THE RECORDS
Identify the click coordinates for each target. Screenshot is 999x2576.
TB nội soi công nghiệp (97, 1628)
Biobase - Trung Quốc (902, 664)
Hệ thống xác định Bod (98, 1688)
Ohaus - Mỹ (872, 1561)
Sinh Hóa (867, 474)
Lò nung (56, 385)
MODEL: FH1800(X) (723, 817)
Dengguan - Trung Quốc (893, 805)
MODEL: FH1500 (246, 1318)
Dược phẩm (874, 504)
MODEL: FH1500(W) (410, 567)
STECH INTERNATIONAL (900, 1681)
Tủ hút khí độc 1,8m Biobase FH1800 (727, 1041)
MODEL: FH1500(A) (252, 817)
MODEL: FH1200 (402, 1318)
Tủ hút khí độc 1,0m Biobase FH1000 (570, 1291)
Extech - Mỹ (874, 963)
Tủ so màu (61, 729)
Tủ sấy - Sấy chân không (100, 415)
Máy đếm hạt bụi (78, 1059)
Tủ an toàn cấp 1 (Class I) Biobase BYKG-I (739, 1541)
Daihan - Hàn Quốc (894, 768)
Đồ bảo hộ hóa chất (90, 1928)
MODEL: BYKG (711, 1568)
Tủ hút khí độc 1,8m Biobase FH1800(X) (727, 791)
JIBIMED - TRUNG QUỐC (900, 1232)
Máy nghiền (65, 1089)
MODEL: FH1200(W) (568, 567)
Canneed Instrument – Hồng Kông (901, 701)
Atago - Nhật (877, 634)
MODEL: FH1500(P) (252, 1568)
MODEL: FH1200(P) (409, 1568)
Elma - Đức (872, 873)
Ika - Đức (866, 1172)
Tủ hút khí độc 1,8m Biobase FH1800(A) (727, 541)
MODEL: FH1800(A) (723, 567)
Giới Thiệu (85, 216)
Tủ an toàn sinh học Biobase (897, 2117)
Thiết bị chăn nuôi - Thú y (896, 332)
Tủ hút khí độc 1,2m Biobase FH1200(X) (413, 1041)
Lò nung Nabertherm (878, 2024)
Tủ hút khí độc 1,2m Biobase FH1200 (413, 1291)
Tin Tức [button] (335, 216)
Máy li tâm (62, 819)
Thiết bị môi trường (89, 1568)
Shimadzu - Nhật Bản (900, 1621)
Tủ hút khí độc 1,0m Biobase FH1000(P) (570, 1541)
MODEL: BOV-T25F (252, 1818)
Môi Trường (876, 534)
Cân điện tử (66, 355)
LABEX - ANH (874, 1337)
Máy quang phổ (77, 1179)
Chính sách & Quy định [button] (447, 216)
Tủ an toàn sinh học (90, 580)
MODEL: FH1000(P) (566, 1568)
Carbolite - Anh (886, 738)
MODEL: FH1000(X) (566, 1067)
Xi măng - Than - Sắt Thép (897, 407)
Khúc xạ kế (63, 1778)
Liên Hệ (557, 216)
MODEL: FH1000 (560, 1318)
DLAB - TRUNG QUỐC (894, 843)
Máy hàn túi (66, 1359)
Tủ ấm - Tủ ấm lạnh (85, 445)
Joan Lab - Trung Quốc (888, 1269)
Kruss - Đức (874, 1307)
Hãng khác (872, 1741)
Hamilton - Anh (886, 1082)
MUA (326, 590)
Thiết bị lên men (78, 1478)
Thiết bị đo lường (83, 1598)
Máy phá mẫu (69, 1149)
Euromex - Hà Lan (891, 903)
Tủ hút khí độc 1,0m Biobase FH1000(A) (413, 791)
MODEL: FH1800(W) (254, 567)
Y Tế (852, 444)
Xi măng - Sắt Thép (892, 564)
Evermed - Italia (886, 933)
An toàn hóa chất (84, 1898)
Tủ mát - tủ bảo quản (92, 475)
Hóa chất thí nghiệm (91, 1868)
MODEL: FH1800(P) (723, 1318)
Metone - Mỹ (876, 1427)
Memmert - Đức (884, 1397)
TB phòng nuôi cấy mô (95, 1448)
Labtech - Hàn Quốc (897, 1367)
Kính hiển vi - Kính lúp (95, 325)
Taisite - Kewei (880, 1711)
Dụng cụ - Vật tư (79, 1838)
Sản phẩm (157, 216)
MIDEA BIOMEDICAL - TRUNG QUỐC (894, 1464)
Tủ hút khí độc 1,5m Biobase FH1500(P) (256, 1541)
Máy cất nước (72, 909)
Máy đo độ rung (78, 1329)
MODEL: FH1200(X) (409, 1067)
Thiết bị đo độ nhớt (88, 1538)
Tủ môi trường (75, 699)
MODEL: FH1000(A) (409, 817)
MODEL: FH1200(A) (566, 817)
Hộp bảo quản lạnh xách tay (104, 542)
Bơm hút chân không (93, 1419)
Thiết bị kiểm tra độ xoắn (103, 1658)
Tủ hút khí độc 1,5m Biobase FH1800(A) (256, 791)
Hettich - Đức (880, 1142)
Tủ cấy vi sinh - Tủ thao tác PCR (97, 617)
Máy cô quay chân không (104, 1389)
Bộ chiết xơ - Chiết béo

WHAT YOU NEED TO DO
Would you please copy every line from the listing above that contains the word "Thiết"?

ANSWER TO THIS PROBLEM
Thiết bị chăn nuôi - Thú y (896, 332)
Thiết bị môi trường (89, 1568)
Thiết bị lên men (78, 1478)
Thiết bị đo lường (83, 1598)
Thiết bị đo độ nhớt (88, 1538)
Thiết bị kiểm tra độ xoắn (103, 1658)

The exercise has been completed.